Of these, UK-listed companies that sponsor DB schemes accounted for 63 profit warnings during 2025, representing around a quarter (26%) of the total. That proportion means roughly one in four DB sponsors has warned investors about earnings shortfalls over the past year.

For trustees and covenant advisers, the trend is significant. Profit warnings often presage covenant weakening, particularly where underlying causes reflect external pressures rather than idiosyncratic company missteps.

In 2025, the prominence of policy and geopolitical drivers – whether regulatory change, shifting trade barriers, or global instability – suggests sponsors are grappling with risks that are harder to predict or hedge against, according to EY-Parthenon.

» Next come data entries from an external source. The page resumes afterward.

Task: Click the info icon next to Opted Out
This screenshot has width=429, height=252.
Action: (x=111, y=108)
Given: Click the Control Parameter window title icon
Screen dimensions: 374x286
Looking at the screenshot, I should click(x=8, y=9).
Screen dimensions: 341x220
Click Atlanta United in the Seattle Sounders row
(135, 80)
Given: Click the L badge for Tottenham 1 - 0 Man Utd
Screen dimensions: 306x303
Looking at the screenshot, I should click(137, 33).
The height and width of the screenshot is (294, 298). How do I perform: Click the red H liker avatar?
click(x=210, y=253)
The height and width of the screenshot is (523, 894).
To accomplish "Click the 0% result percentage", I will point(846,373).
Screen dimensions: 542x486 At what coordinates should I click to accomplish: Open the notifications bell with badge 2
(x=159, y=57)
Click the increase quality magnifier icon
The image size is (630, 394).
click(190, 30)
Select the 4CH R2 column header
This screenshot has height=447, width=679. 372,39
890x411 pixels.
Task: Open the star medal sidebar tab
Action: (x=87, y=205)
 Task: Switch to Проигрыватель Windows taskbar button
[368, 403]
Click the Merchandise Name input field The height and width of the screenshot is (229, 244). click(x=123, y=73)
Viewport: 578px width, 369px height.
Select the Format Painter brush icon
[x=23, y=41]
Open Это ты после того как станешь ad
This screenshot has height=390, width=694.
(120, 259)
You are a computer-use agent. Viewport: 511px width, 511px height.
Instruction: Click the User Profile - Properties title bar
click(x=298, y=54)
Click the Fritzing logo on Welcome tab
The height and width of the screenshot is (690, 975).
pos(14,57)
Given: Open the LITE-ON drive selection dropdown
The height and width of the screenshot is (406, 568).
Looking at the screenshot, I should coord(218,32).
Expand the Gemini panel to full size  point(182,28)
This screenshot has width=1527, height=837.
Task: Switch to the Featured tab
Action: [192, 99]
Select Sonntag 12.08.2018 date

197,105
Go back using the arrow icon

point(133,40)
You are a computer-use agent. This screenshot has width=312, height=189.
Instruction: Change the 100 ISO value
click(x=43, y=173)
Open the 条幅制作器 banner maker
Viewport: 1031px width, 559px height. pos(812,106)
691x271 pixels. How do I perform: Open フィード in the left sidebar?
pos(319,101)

Other leading factors behind warnings from DB sponsor firms included contract and order cancellations or delays, cited in nearly a third of cases, signalling demand disruption as another source of strain.

Karina Brookes, UK pensions covenant advisory leader at EY-Parthenon, said while the absolute number of warnings eased in 2025, “this feels more like an uneasy pause than a turning point”, with policy and geopolitical uncertainty continuing to shape sponsors’ financial outlooks.

Transparent sponsor–trustee communication is vital, she added, to balance member protection with corporate priorities in an unpredictable environment.

For pension funds contemplating surplus extraction under forthcoming legislative changes, the backdrop is mixed.

Stronger funding metrics across some pension funds provide a degree of comfort, but the record-high attribution of warnings to external uncertainty reinforces the need to stress-test covenant assumptions in strategic funding and investment planning.